What to produce -> Please rewrite the paragraph beginning "The Washington State Guard is an all-volunteer unit" from the article on the Washington State Guard as a short bulleted list that keeps its main facts.

Selected text ->
+++++
To learn more about upcoming missions, an article on DVIDS dives into The Washington State Guard:

Washington State Guard brings experience to state missions

Washington State Guard brings experience to state missionsCAMP MURRAY, WA, UNITED STATES

09.27.2023

Story by Joseph Siemandel

Joint Force Headquarters – Washington National Guard

Washington National Guard members taking part in this fall’s annual election support mission with the Office of the Secretary of State will be joined by members of the Washington State Guard.

“One of our missions is cyber security and we have some highly trained individuals in the Washington State Guard,” said LTC Peter Lukevich, chief of staff for the Washington State Guard and lawyer for more than 35 years. “So being able to plug in those experts into service is incredibly important.”

The Washington State Guard is an all-volunteer unit organized under the Washington Military Department and part of the state’s total response before, during and after a disaster. Dating back to the original state’s militia, the Washington State Guard is governed by the Revised Code of Washington (38.14). When the National Guard became federalized under the Militia Act of 1903, states began to create defense forces that would work directly under the instruction of the governor. Like the National Guard, members come from all walks of life and from across the state.

“The biggest difference for our members is where the National Guard can be federalized to deploy overseas, our members are activated by the governor and can only serve in the state,” said Lukevich.

Working with the National Guard, State Guard members can provide equipped and trained members to help with protection of life or property and the preservation of peace, order and public safety.

“We served during wildfires, supported the cyber mission and had a big role during the Covid-19 response,” said Lukevich.

Lukevich has only been in the State Guard for three years. He started his service as an enlisted member of the U.S. Navy Reserve and after completing an active-duty stint he came home and told his wife that he wanted to commission. He decided to take part in the Washington Army National Guard’s Officer Candidate School on Camp Murray.

“I went on to serve in the Washington Army National Guard and decided to retire and complete my service. But that all changed when the pandemic occurred,” said Lukevich. “I felt like I had something left give and felt I could continue to serve.”

Like Lukevich, many members of the Washington State Guard are former military that, for one reason or another, were not able to continue their service in the National Guard.

“Because many of our members are retired military or experts on a specific topic but maybe aren’t qualified to serve in the National Guard, they can bring that experience and knowledge to the State Guard,” said Lukevich. “Sometimes our members don’t want to be the typical or classic soldier, but they want to use their talents.”

These skills and expertise have helped the State Guard expand its missions the last few years. Chief Warrant Officer Three Bill Elliott and Master Sgt. Randolph August have been actively engaged with the state’s tribal leaders to build familiarization in the event of a disaster on tribal land.
+++++
The data ->
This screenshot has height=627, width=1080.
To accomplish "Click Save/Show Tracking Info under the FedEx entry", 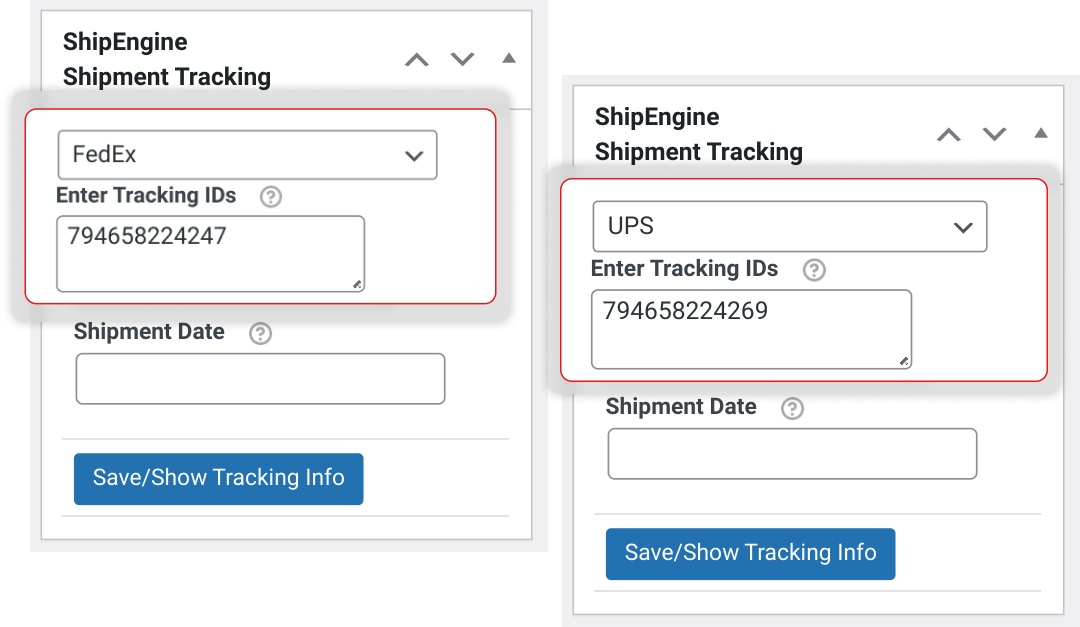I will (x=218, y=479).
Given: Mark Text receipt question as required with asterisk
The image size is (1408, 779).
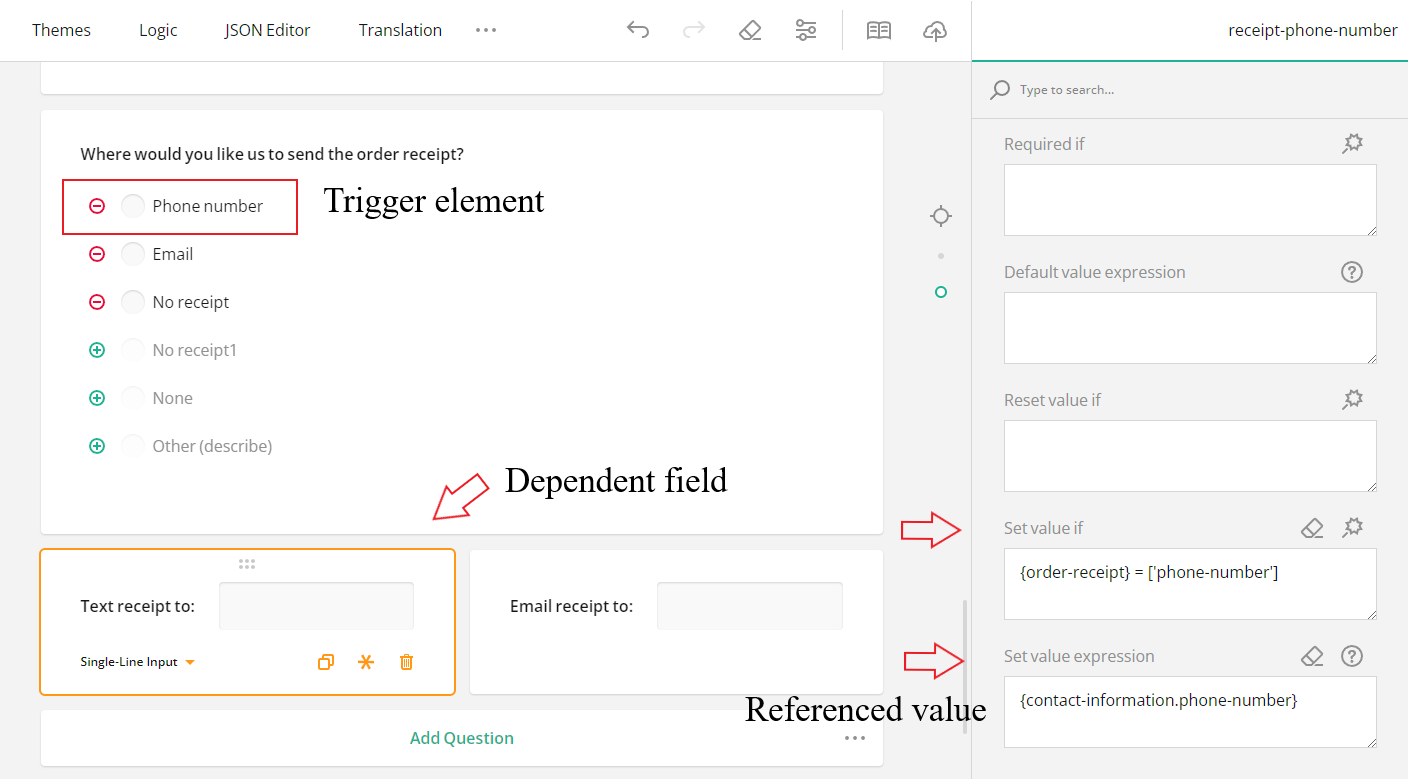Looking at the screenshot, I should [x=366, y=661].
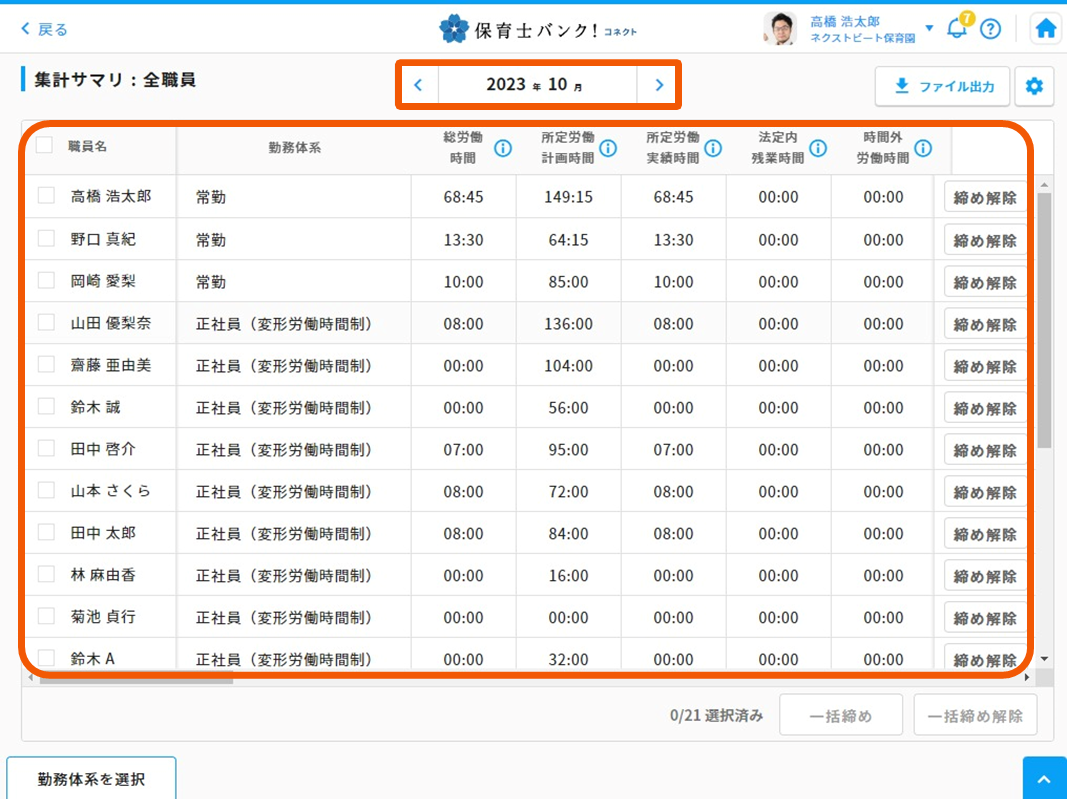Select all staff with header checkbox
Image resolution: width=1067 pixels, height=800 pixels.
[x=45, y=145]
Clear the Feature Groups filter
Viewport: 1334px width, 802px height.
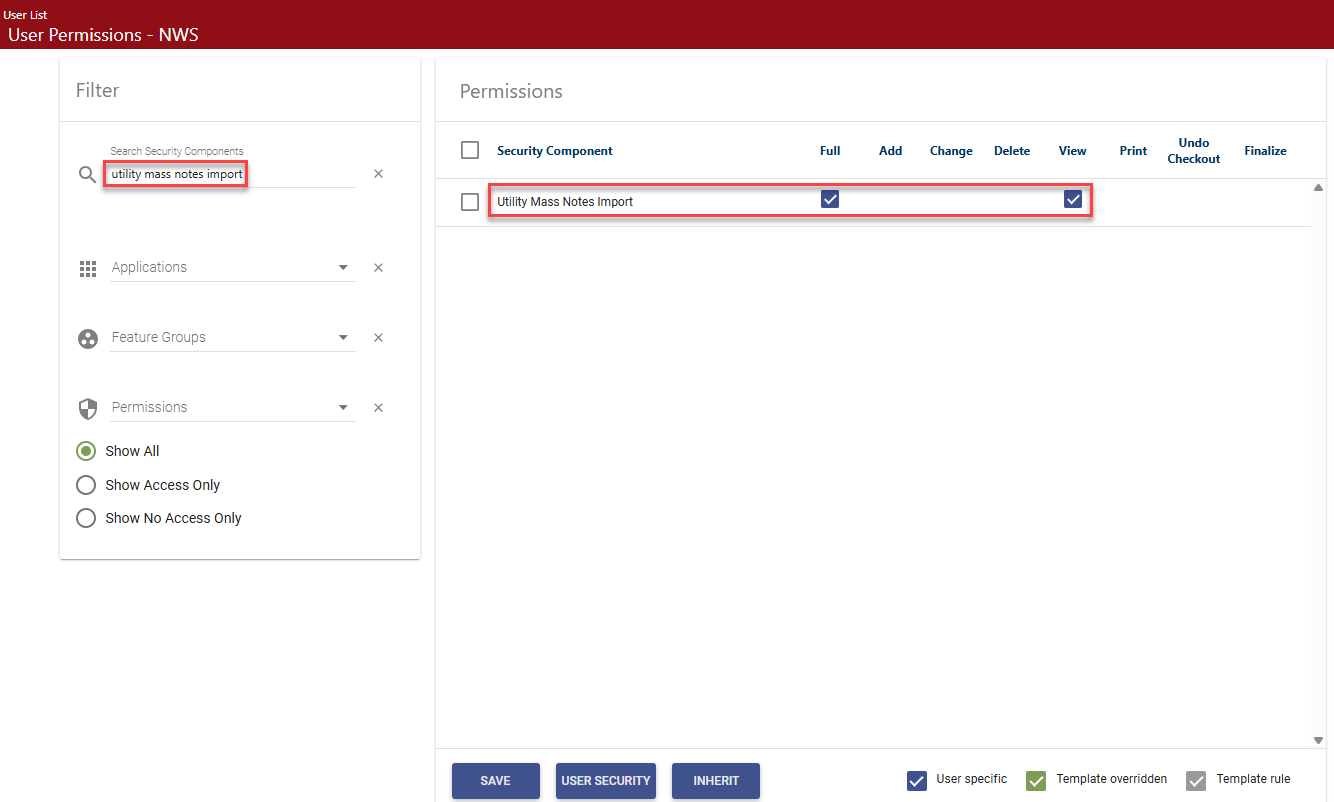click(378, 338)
+++++
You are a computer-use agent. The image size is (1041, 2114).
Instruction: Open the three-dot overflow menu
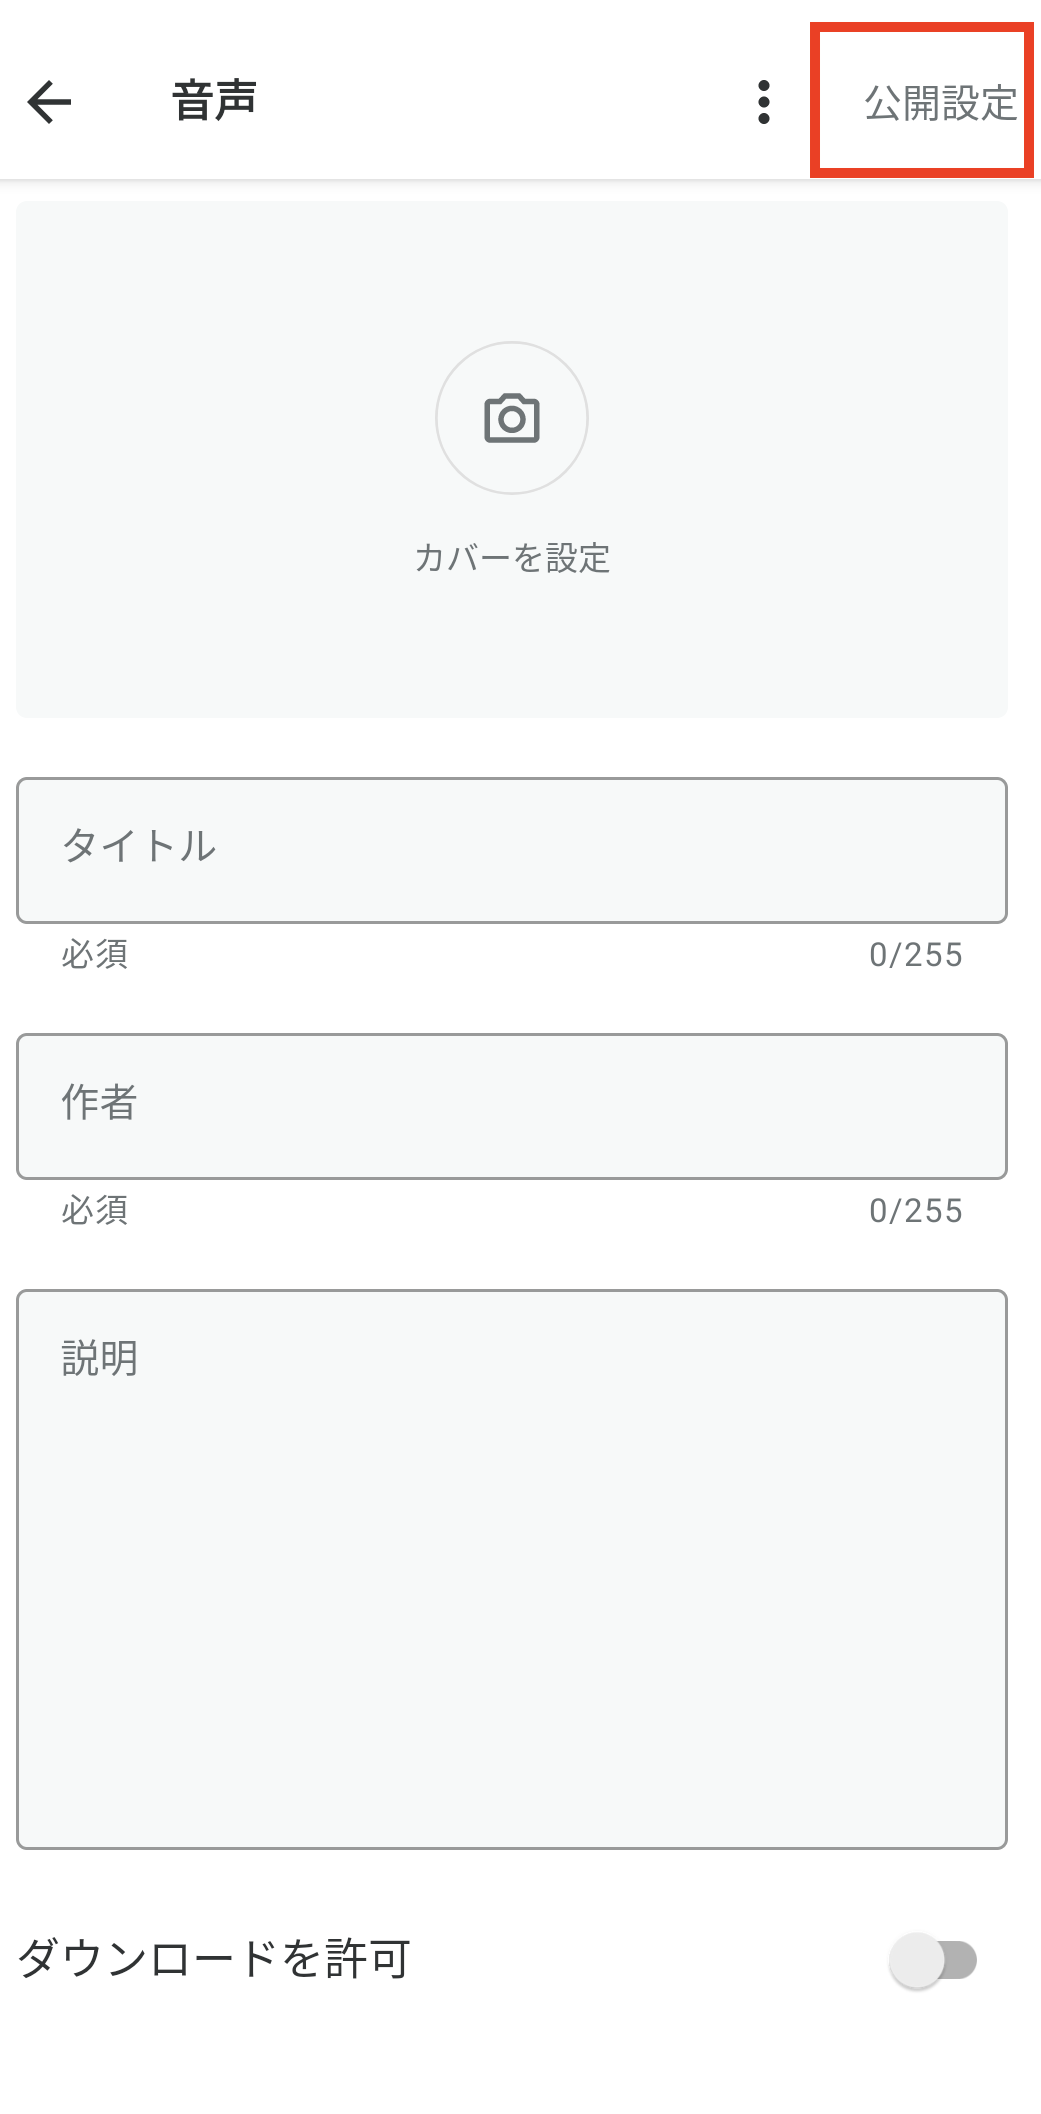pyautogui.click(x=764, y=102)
+++++
Response below ->
- The Washington State Guard is an all-volunteer unit organized under the Washington Military Department.
- It is part of the state's total response before, during and after a disaster.
- It dates back to the original state militia and is governed by the Revised Code of Washington (38.14).
- After the Militia Act of 1903 federalized the National Guard, states began creating defense forces that work directly under the governor.
- Like National Guard members, its members come from all walks of life and from across the state.